Best for customization: Sun Life
Sun Life clearly leads when it comes to customization. It offers flexible term durations (5–40 years), multiple policy structures (single, joint, multi-life) and extensive riders (child, disability, business protection). This makes it ideal for users who want to build a policy tailored to their exact needs.
Best for affordability: BMO
BMO generally offers slightly more competitive pricing for standard term life policies. This is largely because BMO offers standardized plans and fewer customization features. If cost is your primary concern and you don’t need customizable features, BMO offers better value.
Best for families and business owners: Sun Life
Sun Life term insurance comes with multi-life coverage (up to 5 individuals), business protection riders and flexible structuring options, making it ideal for families with shared financial responsibilities and business partners needing structured coverage.
Frequently asked questions
Which insurer offers more flexible term options: Sun Life or BMO?
Sun Life offers significantly more flexibility when it comes to term lengths.
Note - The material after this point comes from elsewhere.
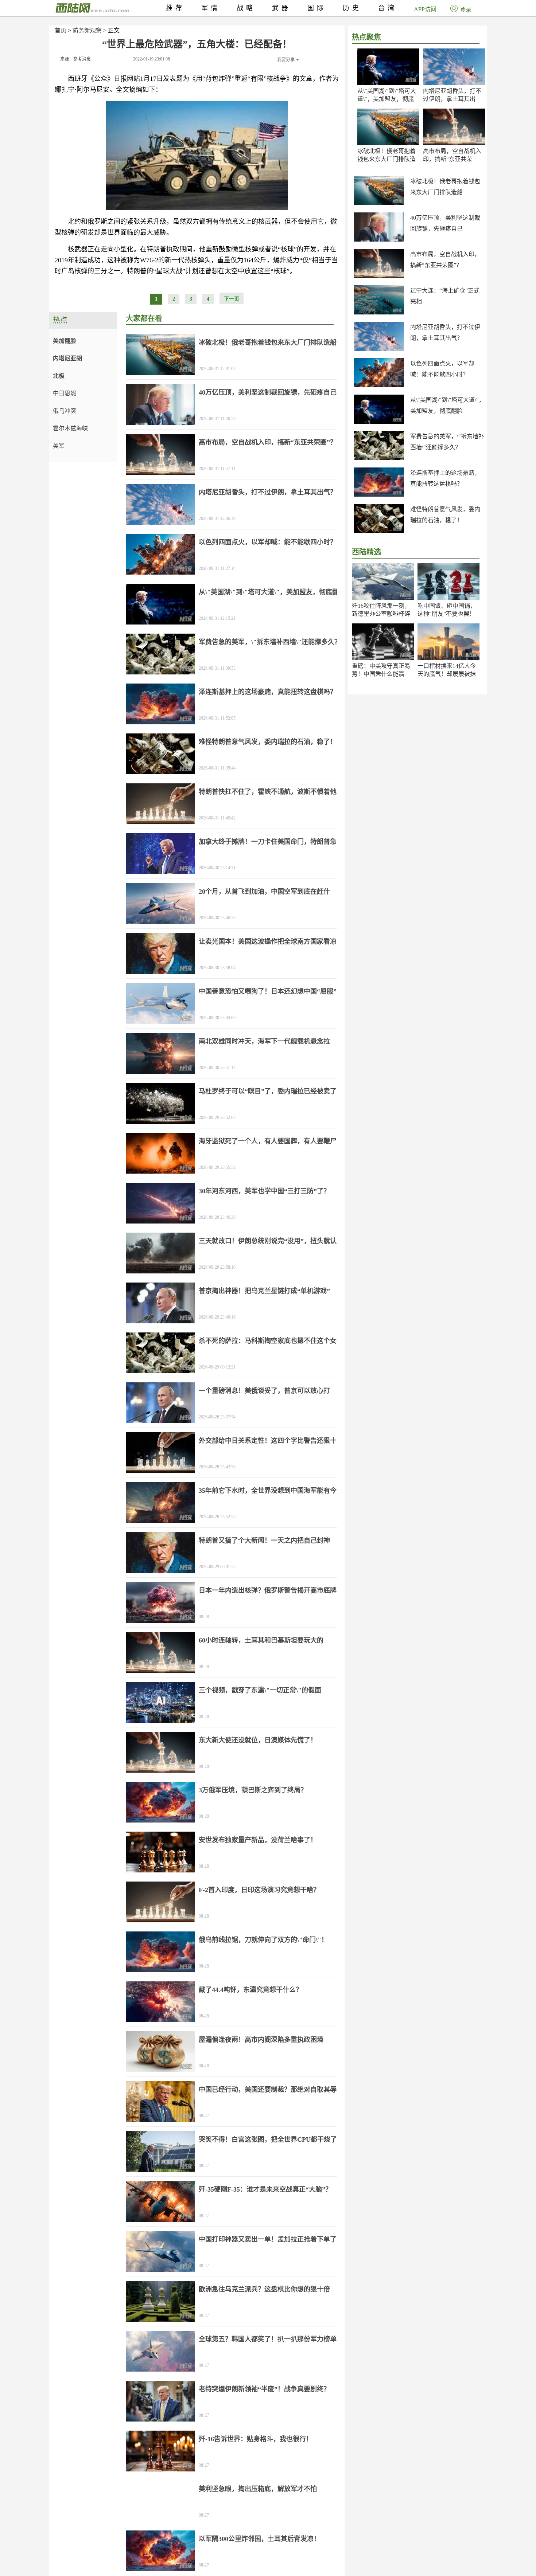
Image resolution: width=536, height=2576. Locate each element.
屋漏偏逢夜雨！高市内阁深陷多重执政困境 (261, 2039)
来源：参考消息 (75, 59)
It provides options ranging from 5 to 40 years, allowing you to align your coverage very precisely with different financial goals. BMO, on the other hand, offers fixed term options of 10, 15, 20, 25, and 30 years. While these cover most standard needs, they don’t offer the same level of customization.
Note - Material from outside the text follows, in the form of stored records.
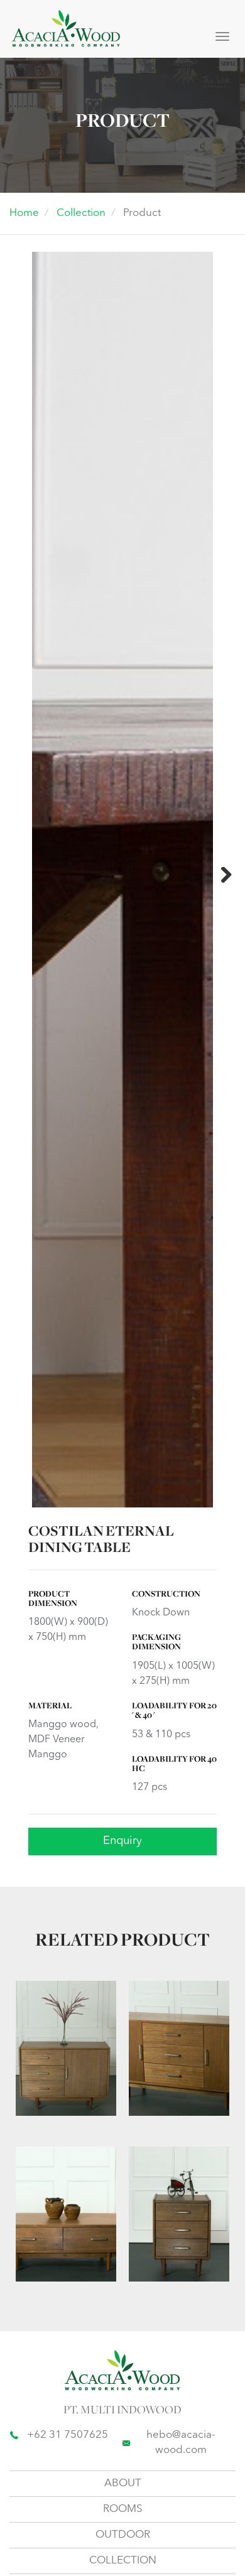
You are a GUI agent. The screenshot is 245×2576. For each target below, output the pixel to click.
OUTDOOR (122, 2535)
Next (222, 876)
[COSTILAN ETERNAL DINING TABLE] (122, 1153)
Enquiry (122, 1840)
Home (24, 213)
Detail (53, 2072)
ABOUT (122, 2483)
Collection (81, 213)
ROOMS (123, 2509)
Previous (22, 876)
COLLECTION (122, 2560)
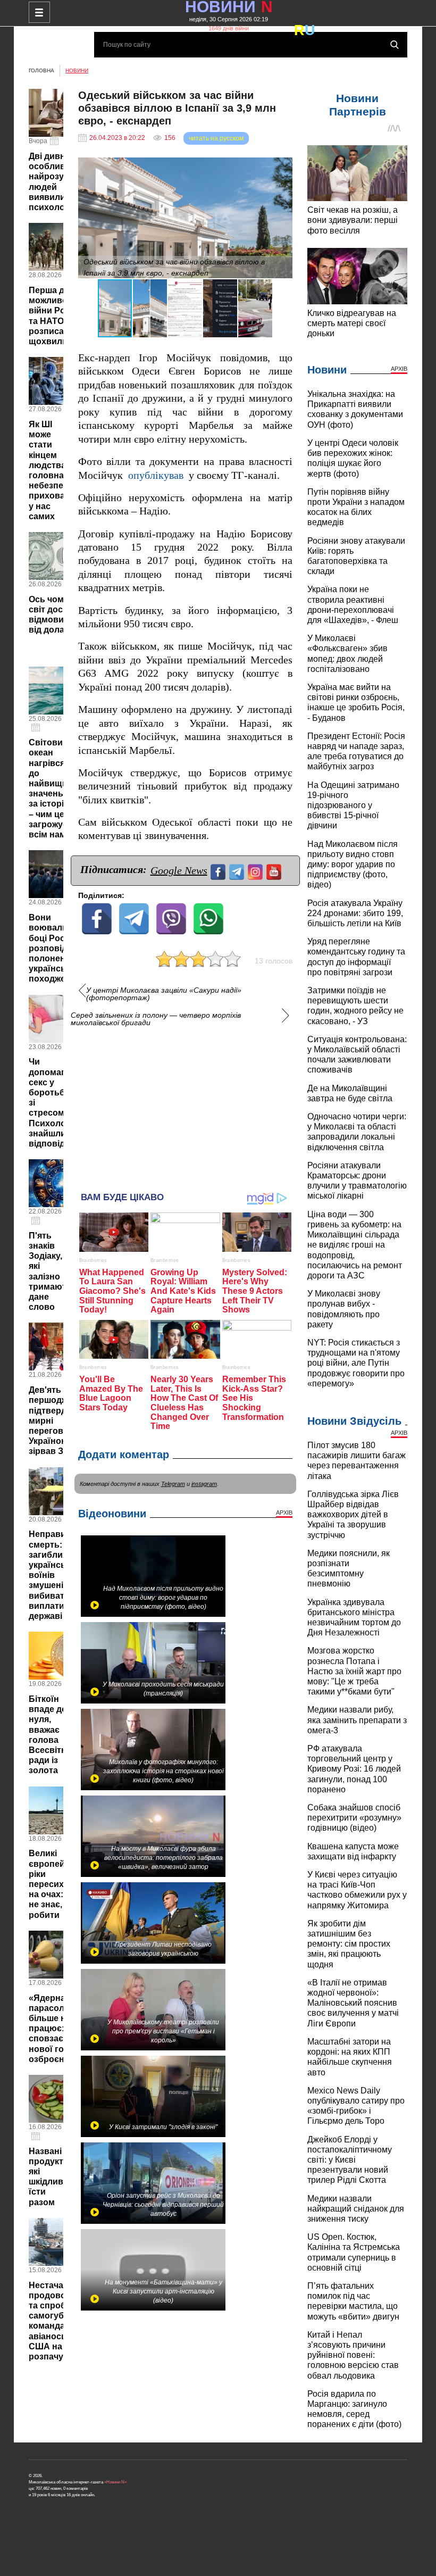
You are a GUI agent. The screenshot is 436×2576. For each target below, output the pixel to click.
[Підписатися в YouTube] (275, 870)
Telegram (173, 1484)
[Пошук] (394, 44)
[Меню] (39, 12)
Which insurer offers higher coverage limits?
BMO offers slightly higher maximum coverage, typically going up to $30 million, compared to Sun Life’s cap of around $25 million. For most individuals, this difference may not matter. However, it can be important for high-net-worth individuals and business owners requiring large coverage.
Can I convert my term policy to permanent insurance with both insurers?
Yes, both Sun Life and BMO allow you to convert your term life insurance into permanent coverage without medical underwriting. However, Sun Life typically allows conversion up to around age 75, while BMO’s conversion window is usually earlier (often around age 71–75 depending on the plan).
Which insurer is better for families?
Sun Life is generally better suited for families because it allows multi-life coverage (up to 5 insured individuals) under a single policy. This makes it easier to structure coverage for:
- Couples
- Parents and children
- Shared financial responsibilities
BMO does not offer multi-life coverage in the same way.
Which insurer is better for first-time buyers?
BMO is typically the better choice for first-time buyers. Its fixed-term structure (10–30 years) and simpler policy design make it easier to understand and purchase without feeling overwhelmed. Sun Life, while more flexible, can feel complex due to the number of options available.
Which insurer is better for business owners?
Sun Life is generally the better choice for business owners. It offers:
- Business-focused riders
- Multi-life coverage
- More flexible structuring options
These features make it easier to design policies for key person insurance, partnership protection and business continuity planning.